There has been a similar request logged on ST's issue tracker: https://github.com/SublimeTextIssues/Core/issues/1324
One of the ST developers replied:
Sorting in Python 3 uses Unicode code points as the basis for sorting. Sublime Text doesn't know what language your encoding represents, so it doesn't use locale-based sorting rules.
This seems like it is probably best solved by a package dedicated to providing locale-based collation rules.
Using https://packagecontrol.io/packages/PackageResourceViewer, we can see that the case_sensitive_sort
method in Packages/Default/sort.py
uses Python's built in list.sort
method. Typing the following into ST's Python console (View menu -> Show Console), we get the same result as you have shown:
>>> a = ['bår', 'bär', 'bör']
>>> a.sort()
>>> a
['bär', 'bår', 'bör']
So the answer is that there is no setting to configure the sorting behavior, and nor is there likely to be in future. However, according to https://docs.python.org/3/howto/sorting.html#odd-and-ends, it is possible to use a locale-aware sort using locale.strxfrm
as a key function.
Let's try. On Windows, I had to use
>>> import locale
>>> locale.setlocale(locale.LC_COLLATE, 'sve')
'Swedish_Sweden.1252'
to get Python to use a Swedish locale - as per https://stackoverflow.com/a/956084/4473405
>>> a.sort(key=locale.strxfrm)
>>> a
['bår', 'bär', 'bör']
Using this knowledge, you might choose to change the case_sensitive_sort
method, so that ST's built in sort functionality (Edit menu -> Sort Lines (Case Sensitive)) will use the locale aware sort key. Note that saving the sort.py
file opened from PackageResourceViewer will create an override, so that if future builds of ST include changes to sort.py
, you won't see them until you delete the override (which you can do by finding the file using the Preferences menu -> Browse Packages -> Default. You can reapply your changes afterwards, if appropriate, using the exact same steps.)
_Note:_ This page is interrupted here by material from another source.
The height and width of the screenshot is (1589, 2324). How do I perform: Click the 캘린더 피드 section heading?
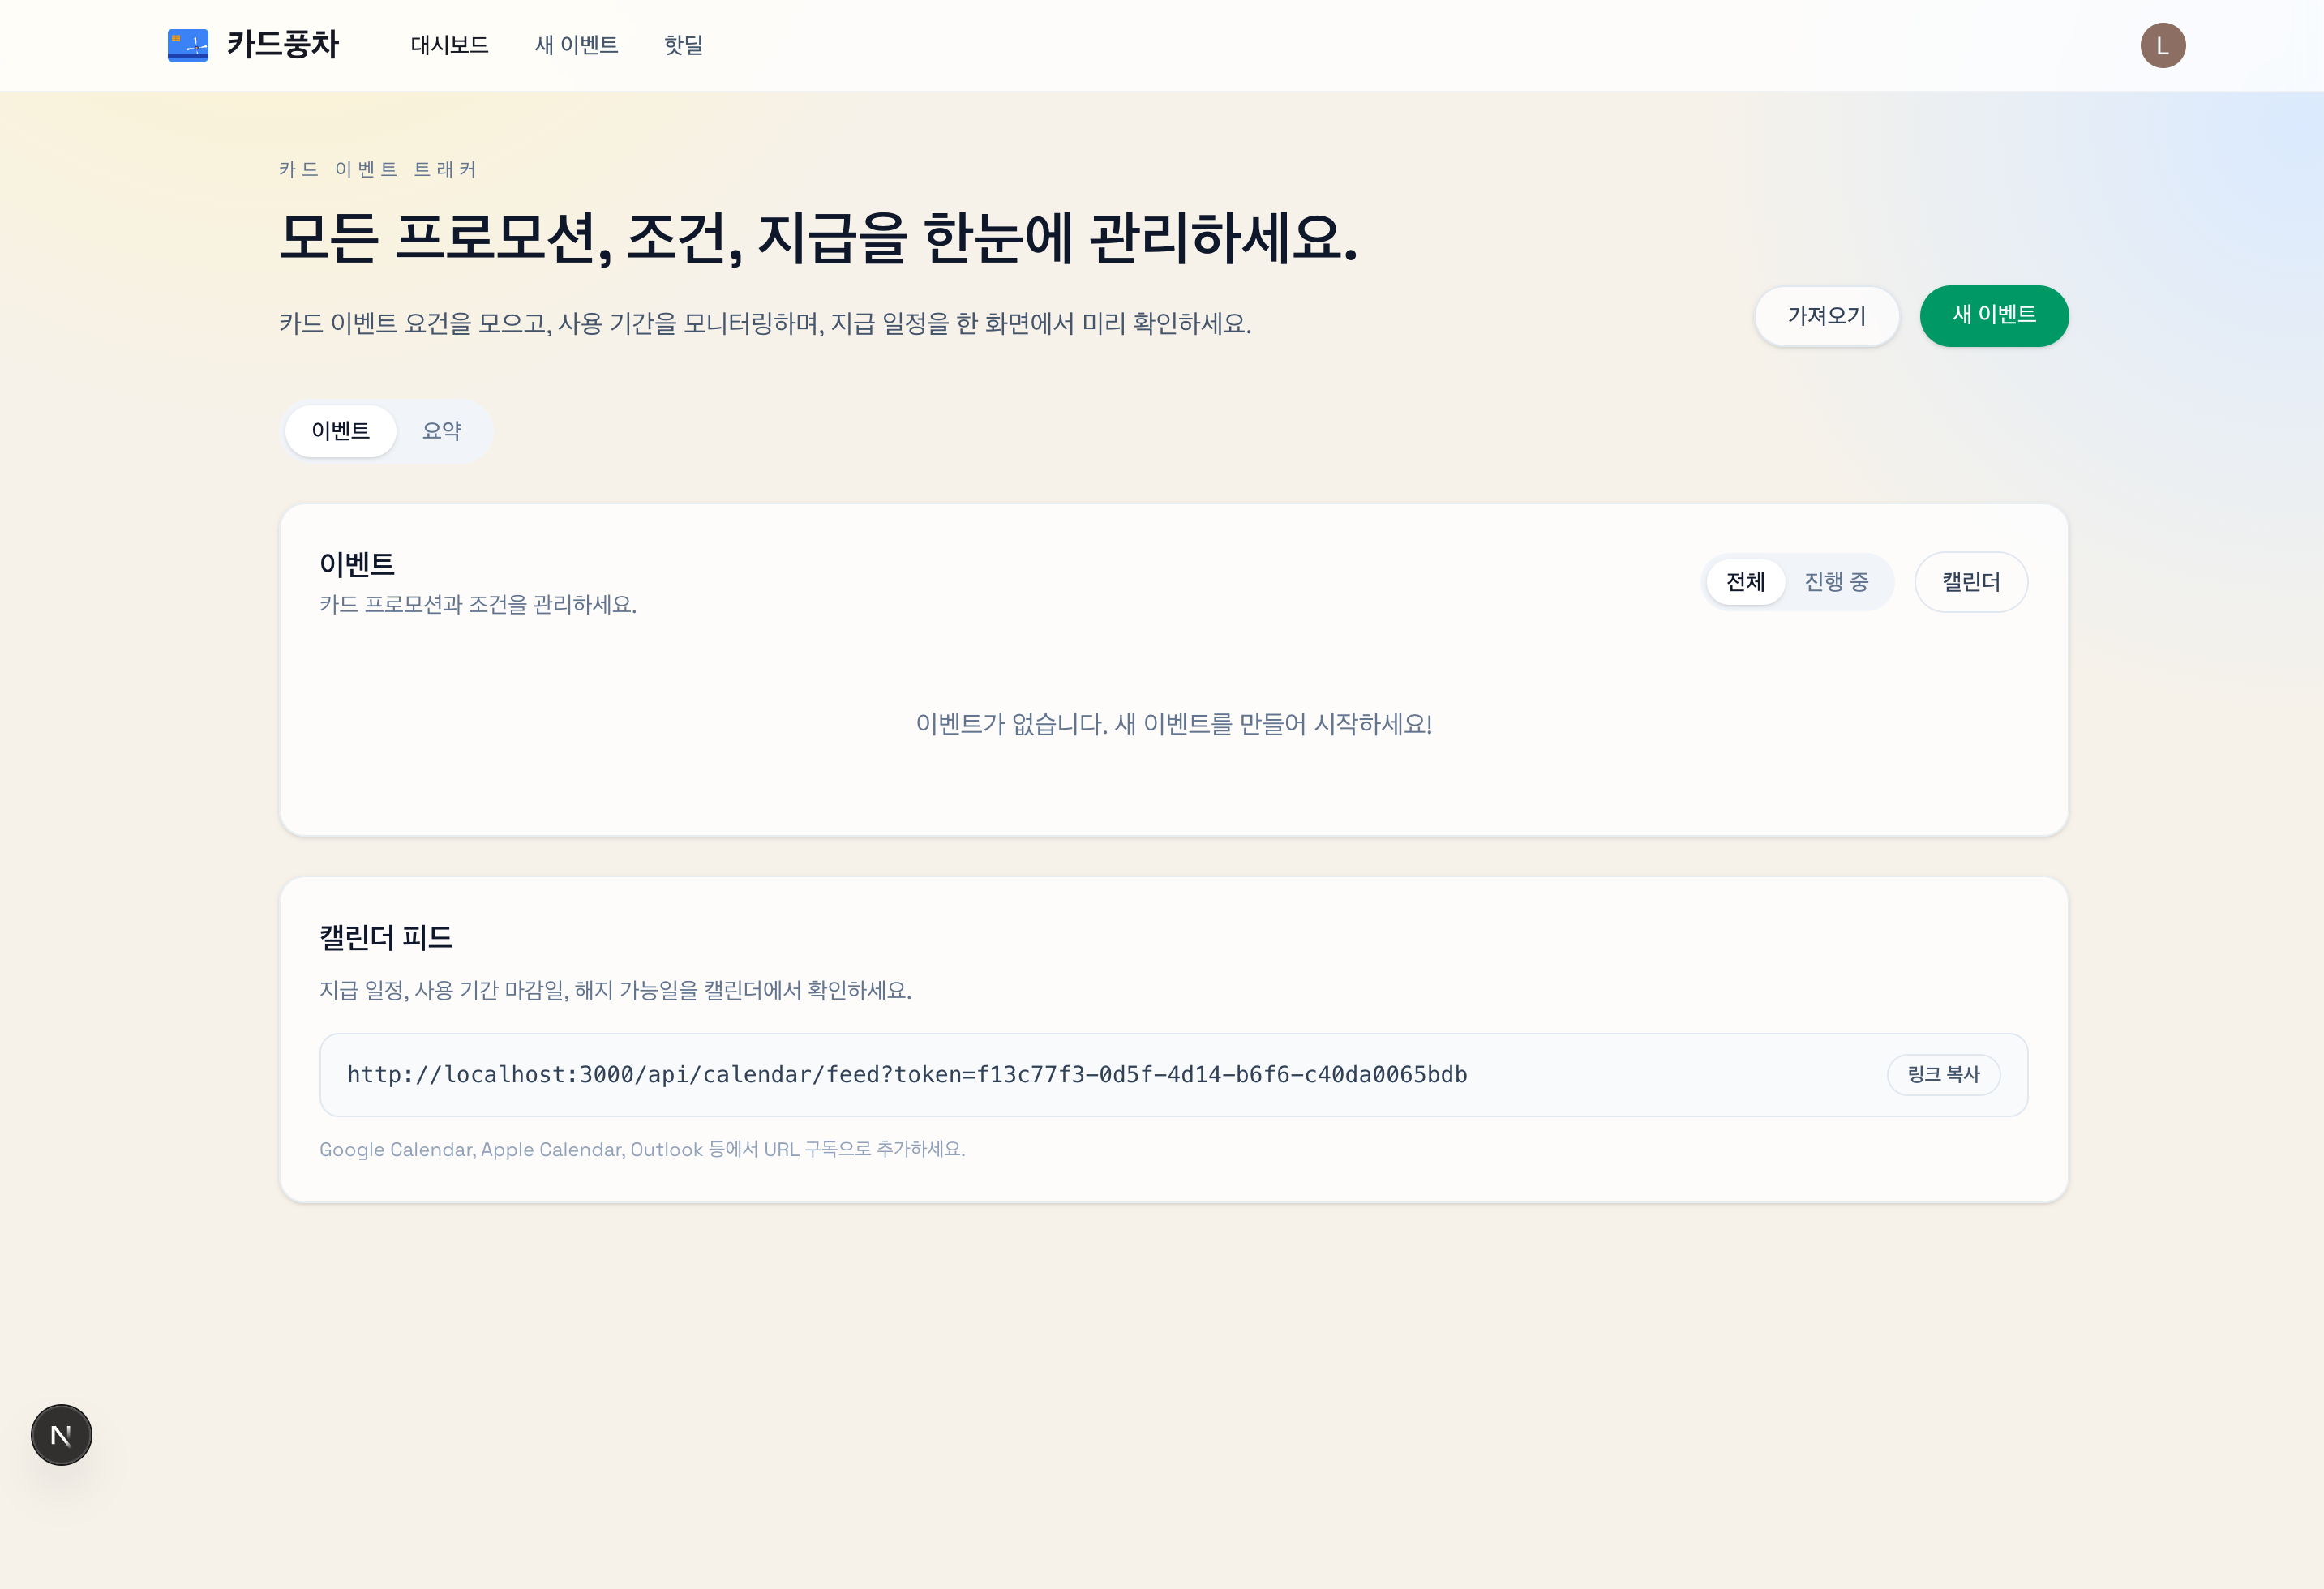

You can also change the case_insensitive_sort
method from
txt.sort(key=lambda x: x.lower())
to
txt.sort(key=lambda x: locale.strxfrm(x.lower()))
Note that, if your correct locale isn't picked up automatically (it probably defaults to C
), then setting the locale in this (case_sensitive_sort
) method isn't recommended, even if, immediately afterwards, you restore it back to what it was beforehand - so use at your own risk.
It is generally a bad idea to call setlocale()
in some library routine, since as a side effect it affects the entire program. Saving and restoring it is almost as bad: it is expensive and affects other threads that happen to run before the settings have been restored.
You could instead add the following to the end of the sort.py
file:
def plugin_loaded():
import locale
locale.setlocale(locale.LC_COLLATE, '')
which will, when the plugin is loaded, allow Python to infer the locale from your LANG
env var, as per https://docs.python.org/3/library/locale.html#locale.setlocale. The advantage being you only set it once, and hopefully won't introduce any problems with other plugin code executing at the same time.
Happy sorting!